# Abschätzung MTTFD - Niveaustabsonde



## Opti (15 Januar 2020)

Hallo zusammen, 

ich habe Schwierigkeiten mit den verfügbaren Listen für " typische " Bauteile einen MTTFD Wert für eine Niveaustabsonde zu bestimmen.
Aussage Hersteller: Da es sich um passive Bauteile handelt, können wir keine Ausfallwerte ermitteln.

Die Niveaustabsonde funktioniert mit dem konduktiven Messprinzip und dient in diesem Fall für den Trockengehschutz ( und Niveauregelung ) in einem Galvanikbecken.

Jemand eine Idee?


----------



## Blockmove (15 Januar 2020)

Ich seh es auch so wie der Hersteller.
Die Sonde allein kannst du doch gar nicht bewerten.
Ich würde es in Gesamtheit mit der Auswerteelektronik betrachten


----------



## Heinileini (15 Januar 2020)

Opti schrieb:


> Die Niveaustabsonde funktioniert mit dem konduktiven Messprinzip und dient in diesem Fall für den Trockengehschutz ( und Niveauregelung ) in einem Galvanikbecken.


Konduktives MessPrinzip klingt gut, ist aber doch nichts anderes als eine LeitwertMessung, also WiderstandsMessung + KehrwertBildung.
Wie gut kann man denn davon ausgehen, dass die Leitfähigkeit der Flüssigkeit nicht durch Verschmutzungen (Beimengungen irgendwelcher Substanzen) massgeblich verändert wird?
Inwiefern sind die (Neben-)Wirkungen des MessStroms von Bedeutung, z.B. Korrosion oder Bildung von "KnallGas"?
Wie würde z.B. ein Pt1000 als MessFühler bewertet werden? Evtl. abhängig davon, ob mit oder ohne TrennVerstärker, ob über 2, 3 oder 4 Leiter angeschlossen?


----------



## Blockmove (15 Januar 2020)

@Heini
Mit einem PT1000 ist es das gleiche.
Rein passiv, keine bewegten Teile, eigentlich kein Verschleiß.
Wie willst du da MTTFD bilden?
Jetzt hast du natürlich deine Prozessbedingungen ... Aggressive Umwelt, Verschmutzung, Sonstwas.
Sowas in einen belastbaren Wert zu packen ist schwierig.
Darum dann in den Vorschriften oft die Forderung nach Messung mit unterschiedlichen physikalischen Prinzipien.

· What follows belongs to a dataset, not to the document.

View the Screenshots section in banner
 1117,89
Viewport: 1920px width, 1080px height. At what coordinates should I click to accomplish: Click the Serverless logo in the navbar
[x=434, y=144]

Statistik ersetzt nicht den Menschenverstand 

Gruß 
Blockmove


----------



## Heinileini (15 Januar 2020)

Blockmove schrieb:


> Rein passiv, keine bewegten Teile, eigentlich kein Verschleiß. Wie willst du da MTTFD bilden?


Ich beginne zu verstehen, warum bei meiner WaschMaschine regelmässig und ausschliesslich die verschleissfreie ElektronikKarte ihren Dienst verweigert hat und getauscht werden musste:
der Hersteller stand vor genau diesem Problem und sah sich deshalb gezwungen, etwas Lebenszeit-begrenzendes (z.B. BetriebsStundenZähler) zu integrieren, nur um eine verlässliche Angabe machen zu können!


----------



## Opti (16 Januar 2020)

Blockmove schrieb:


> @Heini
> Darum dann in den Vorschriften oft die Forderung nach Messung mit unterschiedlichen physikalischen Prinzipien.

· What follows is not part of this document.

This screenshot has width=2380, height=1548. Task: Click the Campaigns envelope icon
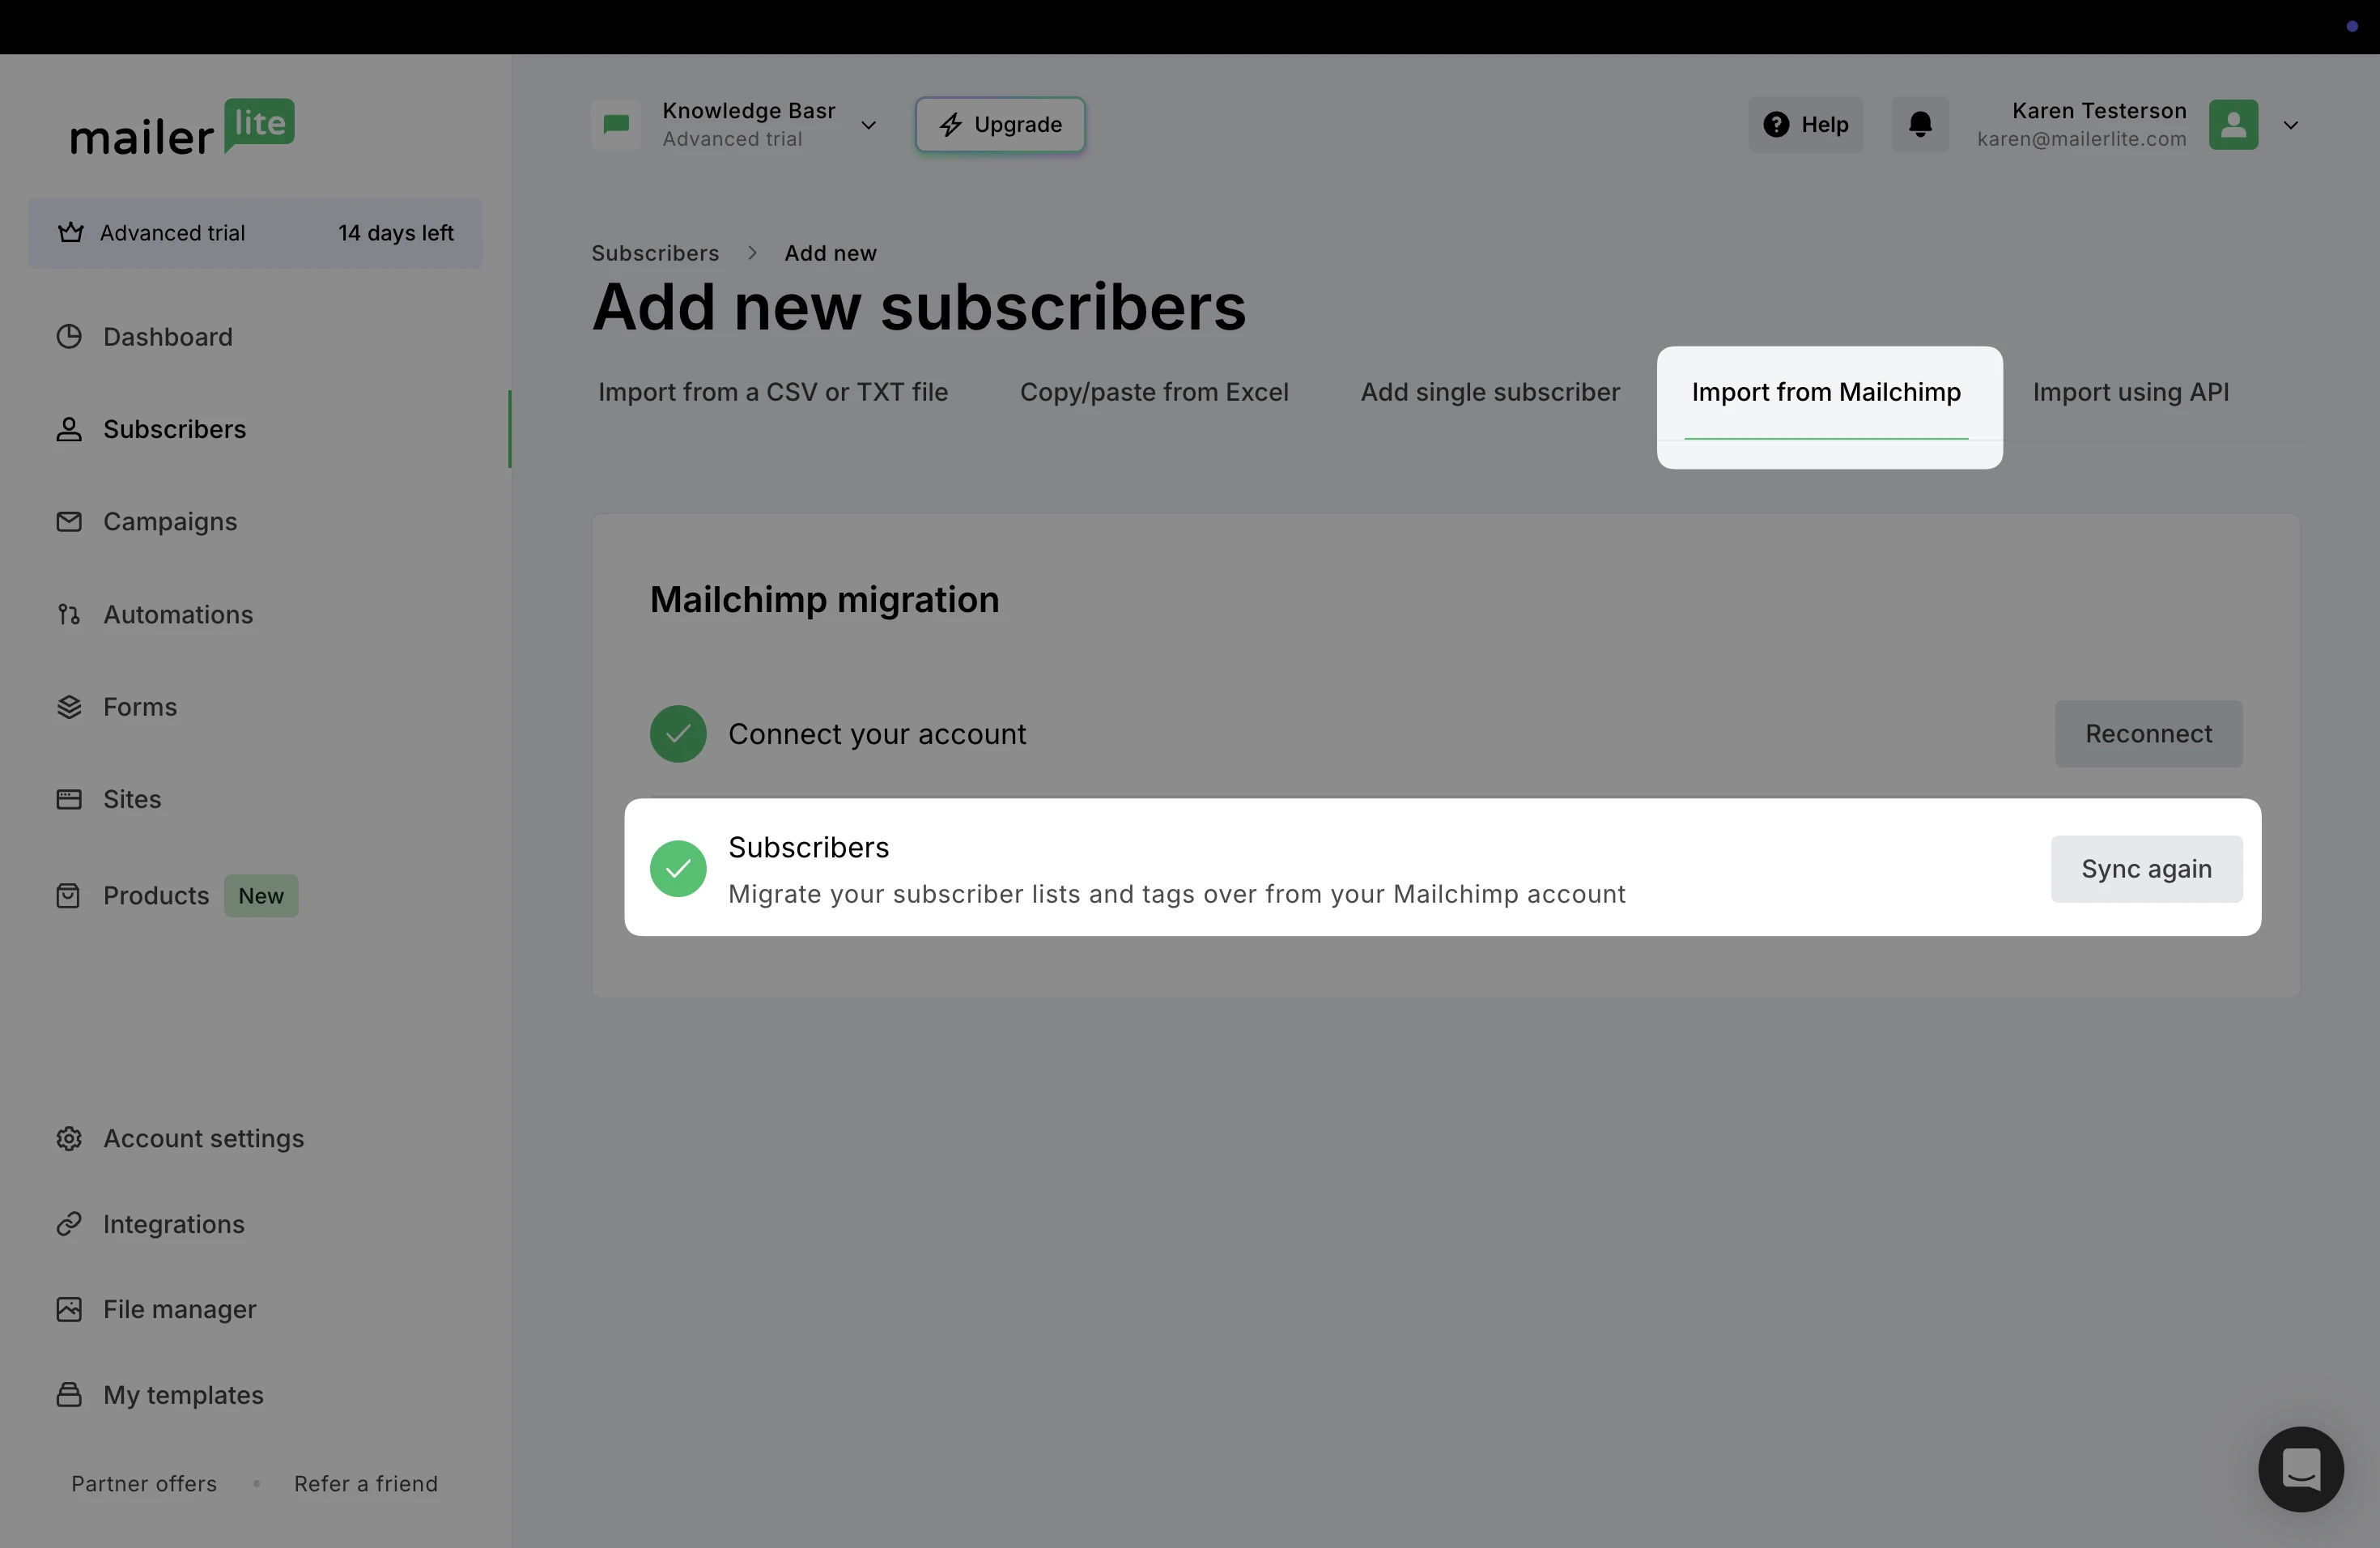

Für die Redundanz wird der Füllstand noch durch einen Schwimmerschalter überwacht.

Schwimmerschalter und Niveaustabsonde werden je durch einen eigenen Niveauregler ( SIL2 ) ausgewertet und über ein Sicherheitsrelais -> Schütze erfolgt die Abschaltung der Heizung.



> Ich würde es in Gesamtheit mit der Auswerteelektronik betrachten



Auf welcher Basis kann man das annehmen? Wüsste nicht wie ich das sauber dokumentiert / validiert bekomme.


----------



## Blockmove (16 Januar 2020)

Opti schrieb:


> Auf welcher Basis kann man das annehmen? Wüsste nicht wie ich das sauber dokumentiert / validiert bekomme.



Meist findet man die Vorgaben für die Sensorik bei der Auswerteelektronik.
Ob die Aussagen dann weiterhelfen sei mal dahingestellt. Du kannst ja mal den Hersteller der Elektronik fragen.


----------



## Opti (20 Januar 2020)

Blockmove schrieb:


> Du kannst ja mal den Hersteller der Elektronik fragen.



Hersteller hilft leider nicht weiter. Für die anderen Komponenten nach einem Monat hin und her alles vorliegen. Bei der Sonde bleibt es bei: haben wir nicht, können wir nicht.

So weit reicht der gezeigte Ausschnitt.